Most weeks, the lesson will be split into two parts. In the first part, new ideas about scientific writing will be examined.
This part of the lesson will be somewhere between a lecture and a seminar, with discussion highly encouraged. In the
second half, students will apply these ideas by working on their mini-paper (a piece of writing in the style of a scientific
paper) while the instructor circulates, reading students’ work and offering informal feedback. The mini-paper will be built
up and edited week by week and submitted near the end of the course.
Week 1: the basics:
- Course overview and introduction to the mini-paper;
- Basic philosophy of scientific writing and the aims of a scientific paper, including the idea of a scientific paper as a
story;
- Review of some grammar and punctuation terms in English (students may know them in Chinese but not English);
- Overview of a scientific paper: generic IMRAD structure of an experimental paper and brief survey of the function of
each section;
- Some ideas about story structure, including the acronym OCAR;
- Familiarisation with one or two generalist papers chosen as exemplar material for the course.

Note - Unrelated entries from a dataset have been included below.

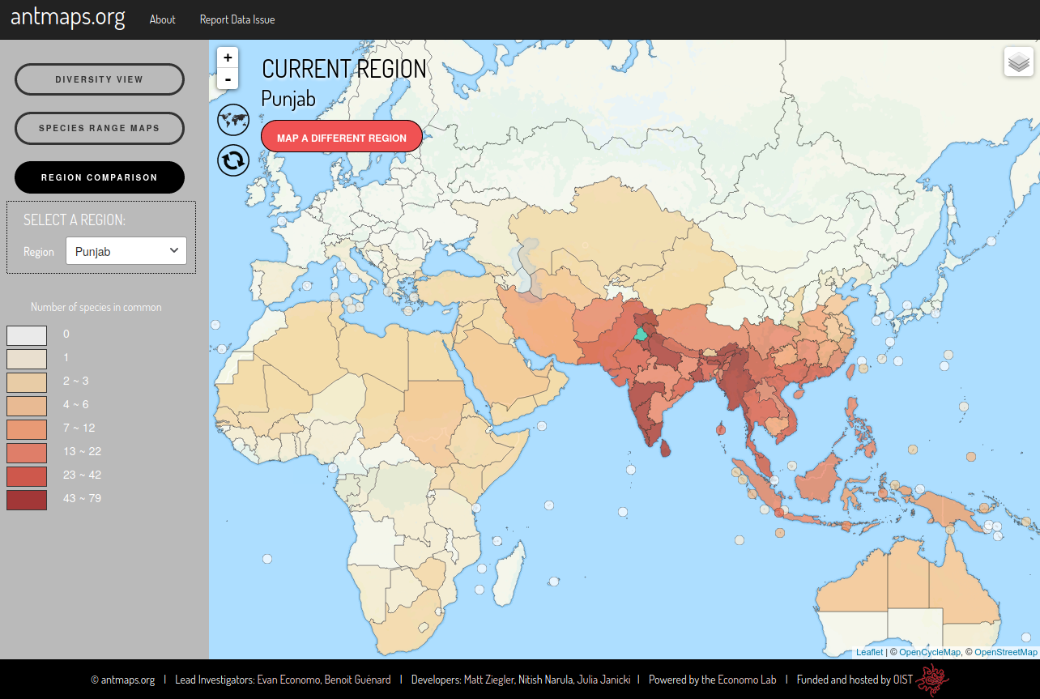This screenshot has height=699, width=1040.
Task: Open the Leaflet attribution link
Action: [x=869, y=652]
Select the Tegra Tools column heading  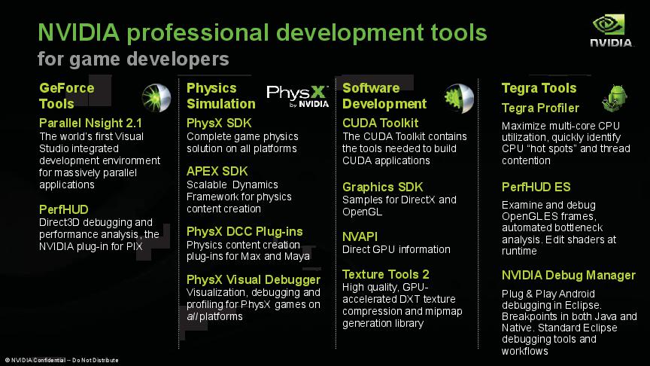click(539, 88)
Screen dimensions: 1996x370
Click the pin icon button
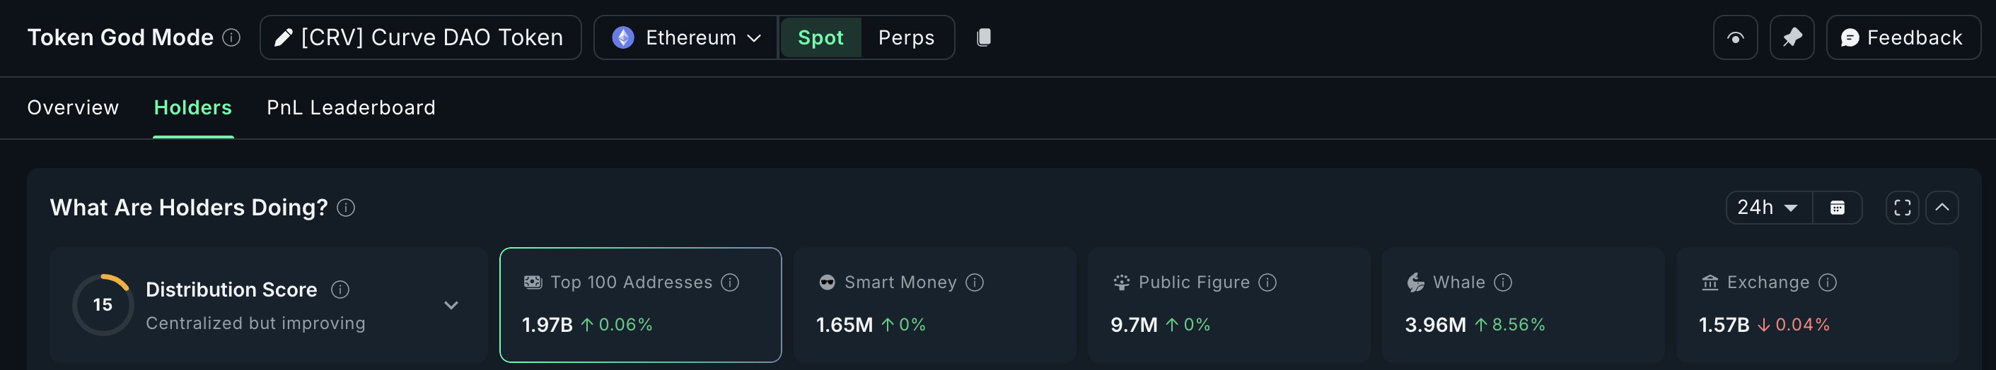[1791, 37]

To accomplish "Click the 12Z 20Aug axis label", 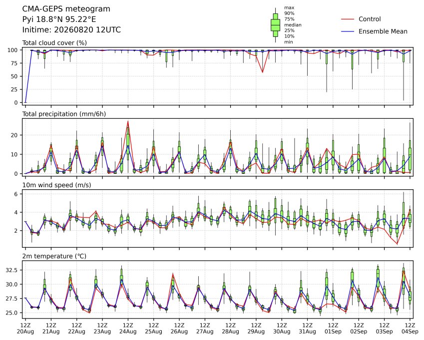I will pos(25,329).
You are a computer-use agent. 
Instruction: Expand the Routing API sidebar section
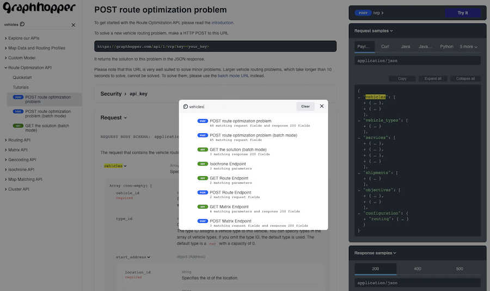pyautogui.click(x=19, y=140)
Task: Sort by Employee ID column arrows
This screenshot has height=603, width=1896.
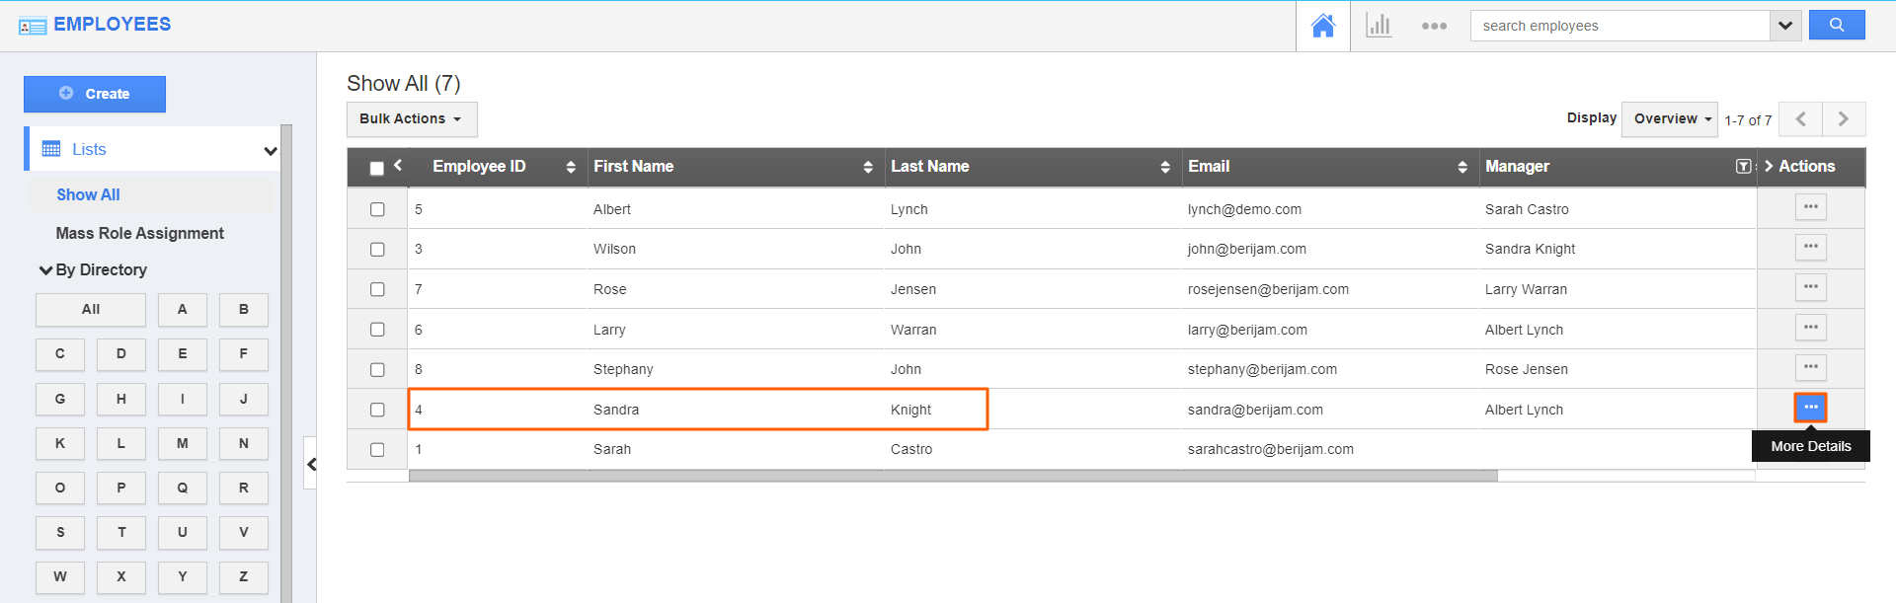Action: tap(570, 167)
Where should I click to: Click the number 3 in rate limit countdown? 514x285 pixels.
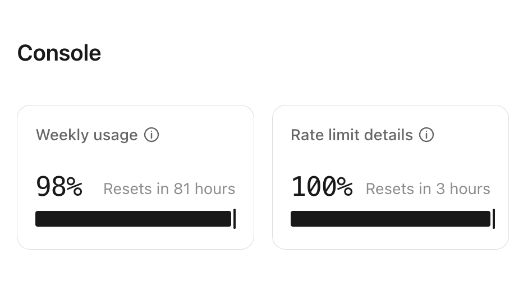coord(440,189)
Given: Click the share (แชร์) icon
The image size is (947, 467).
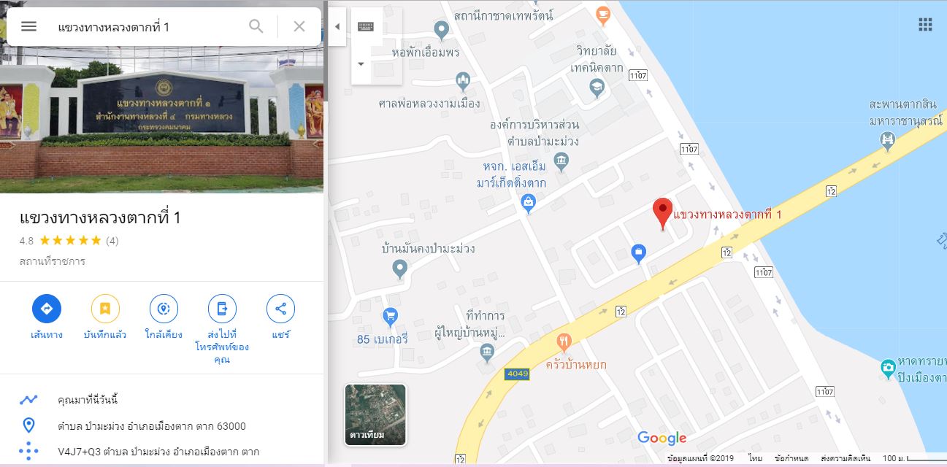Looking at the screenshot, I should (280, 309).

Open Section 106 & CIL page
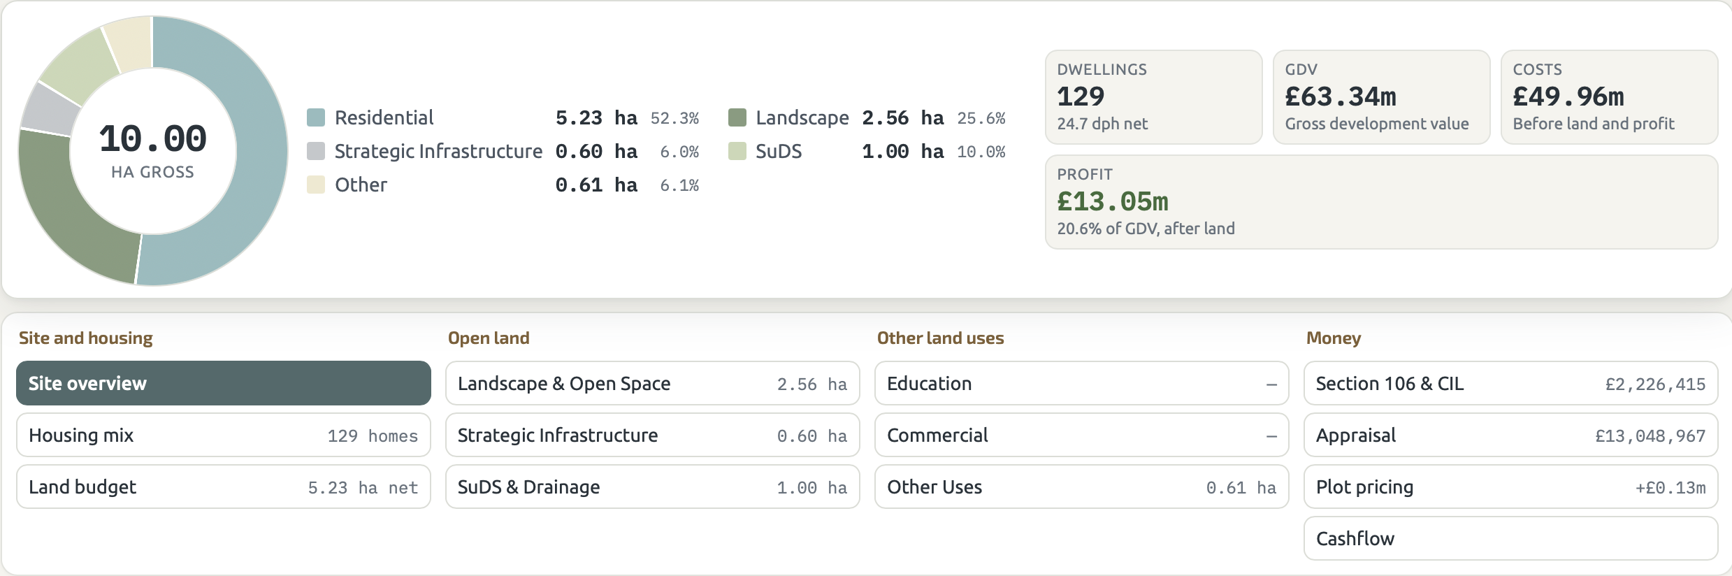coord(1511,383)
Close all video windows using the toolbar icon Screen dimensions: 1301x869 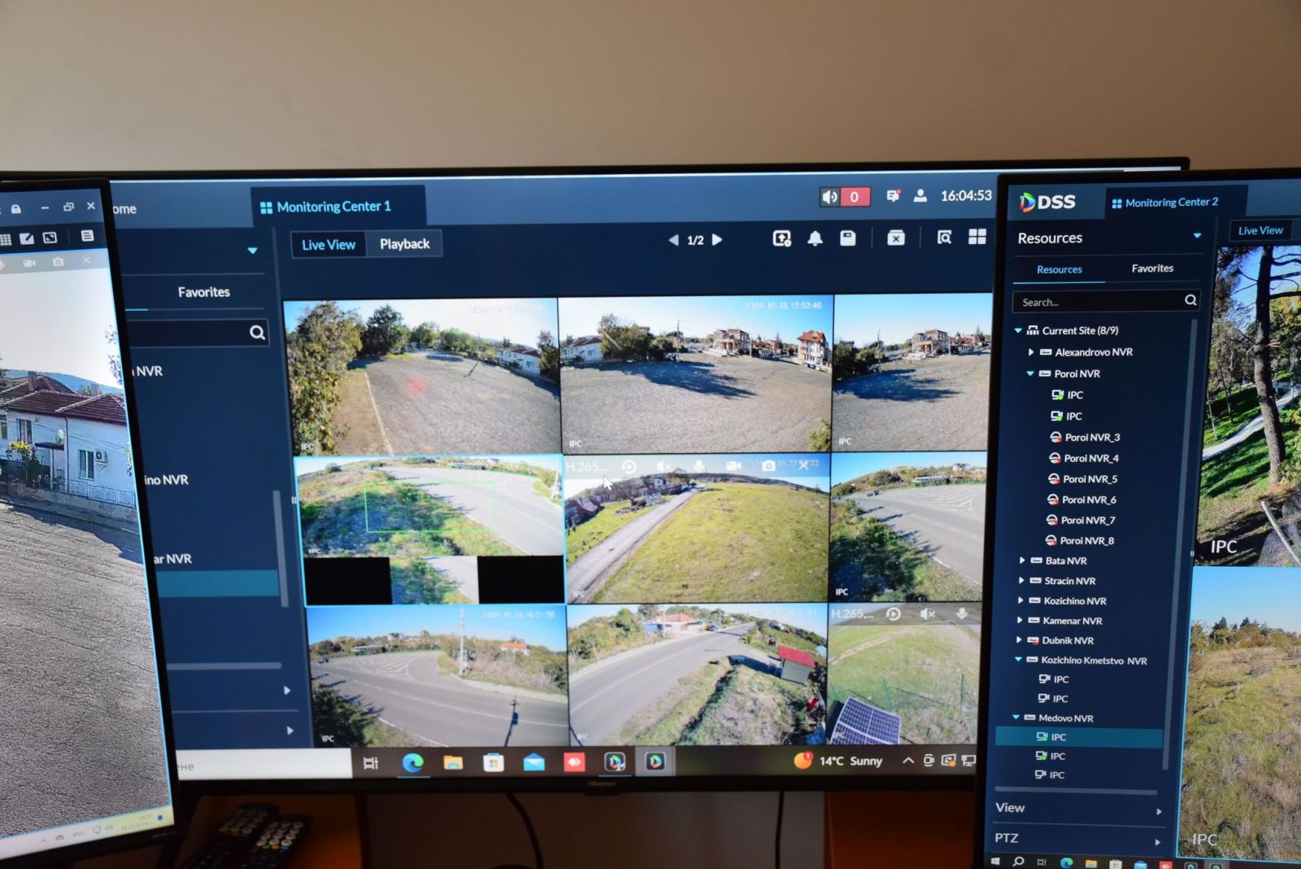click(895, 238)
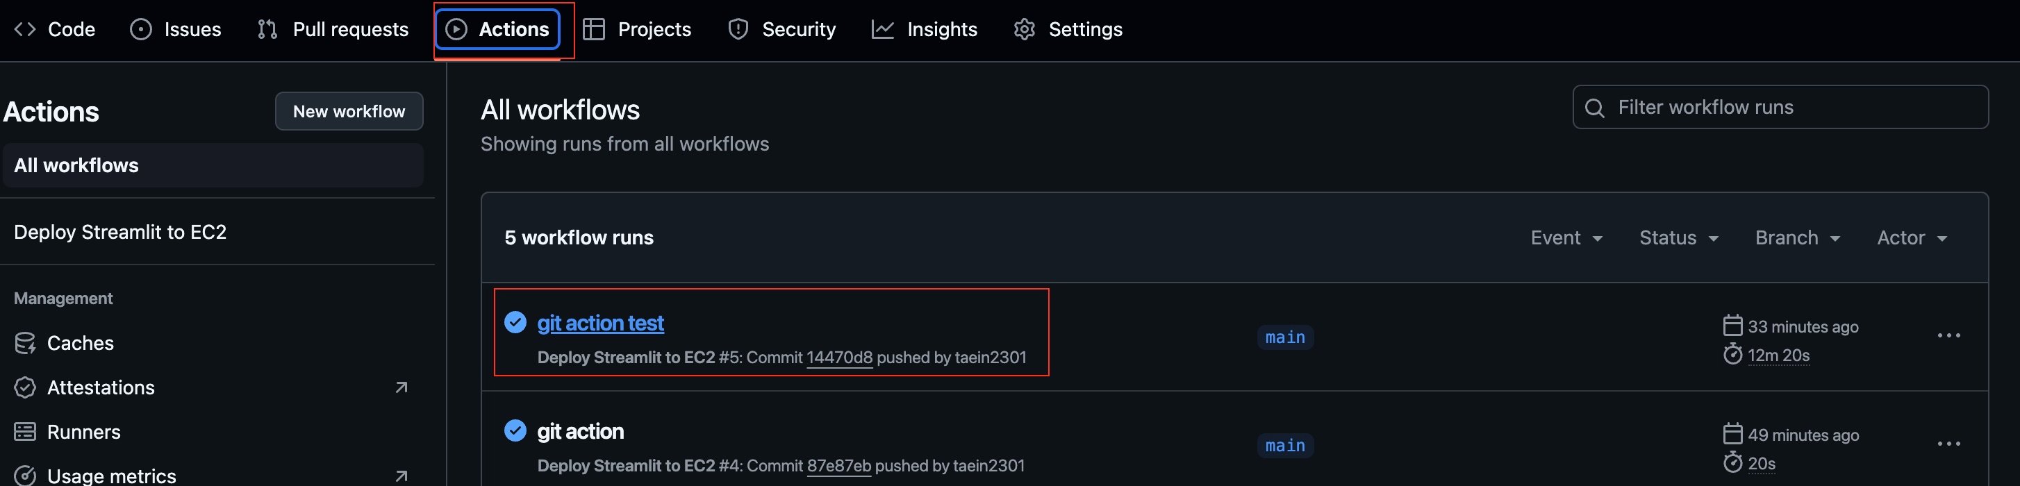Click the New workflow button
Screen dimensions: 2020x486
(x=349, y=111)
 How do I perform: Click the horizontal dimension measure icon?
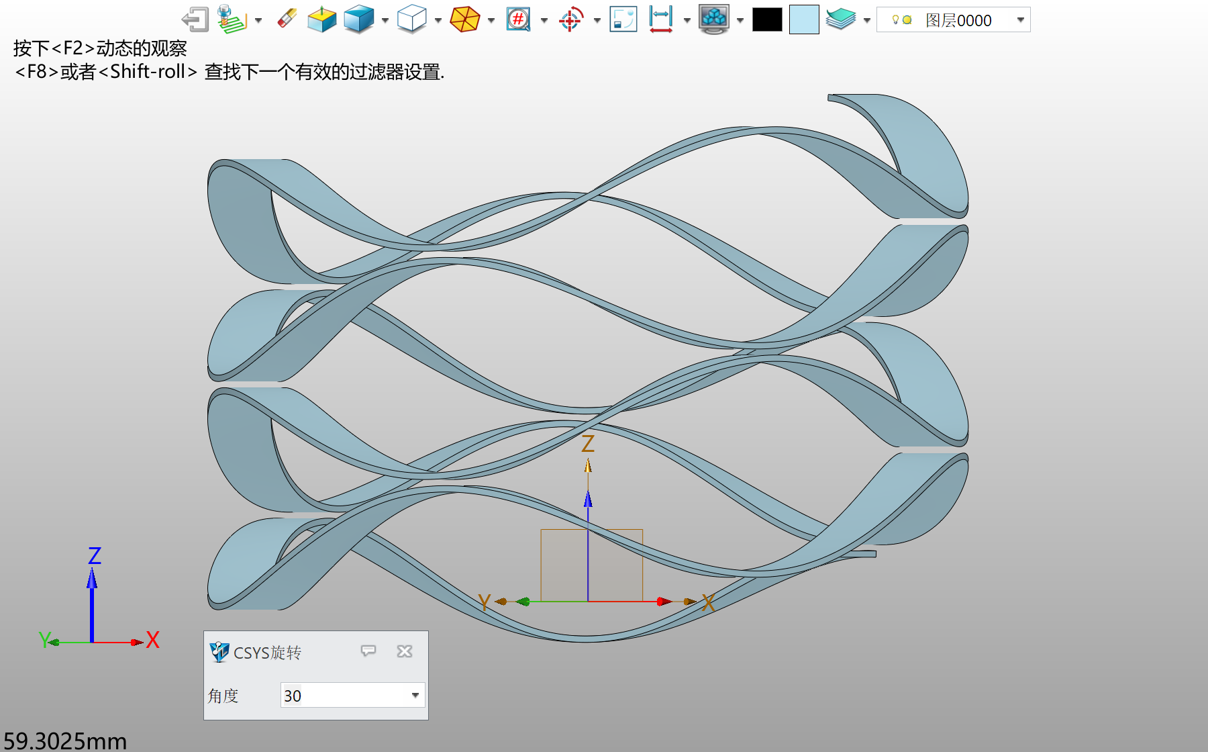click(660, 19)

Weeks 2-3: writing an introduction:
- A detailed look at the purpose of an introduction in terms of the OCAR model introduced in week 1, with an especial
focus on the idea of the challenge;
- The “hourglass” shape of a scientific paper and the topic width of the introduction;
- The importance of concrete context;
- The function of the introduction as a preview;
- The typical uses of the simple present, present perfect, and simple past tenses within an introduction, including a
typical class of mixed-tense sentence (discussing accepted truths from past studies – mixes simple past and simple
present);
- Errors to avoid when writing introductions;
- Examination of examples from the literature;
- Writing exercise: producing an introduction.
Week 4: writing a method:
- The purposes of a method and general advice for method writing (justifying choices and showing the reader the
methods were sufficient to make the results valid, highlighting novelty, necessary details about materials, possible
logical structures, when to use tables and diagrams instead of text); the idea of replication;
- Logical principles for structuring methods;
- Tense conventions for method writing; different tenses for actions, apparatus, and procedures;
- Examination of examples from the literature;
- Writing exercise: writing a method.
Week 5: review of passive and active voices and their optimal use in scientific writing, with a focus on their use in the
method section:
- The advantage of the active voice for clarity;
- The advantage of the passive voice for emphasising the object and de-emphasising or obscuring the actor;
- Using “we” to signpost the story of the paper;
- Choice of passive or active, and the use or not of “we”, to emphasise the key point of a sentence;
- Style in the construction of the passive voice; avoiding excessively remote verbs;
- Analysis of use of passive and active voices in examples from the literature;
- Writing exercise: review and revision of introduction and method for good use of voice.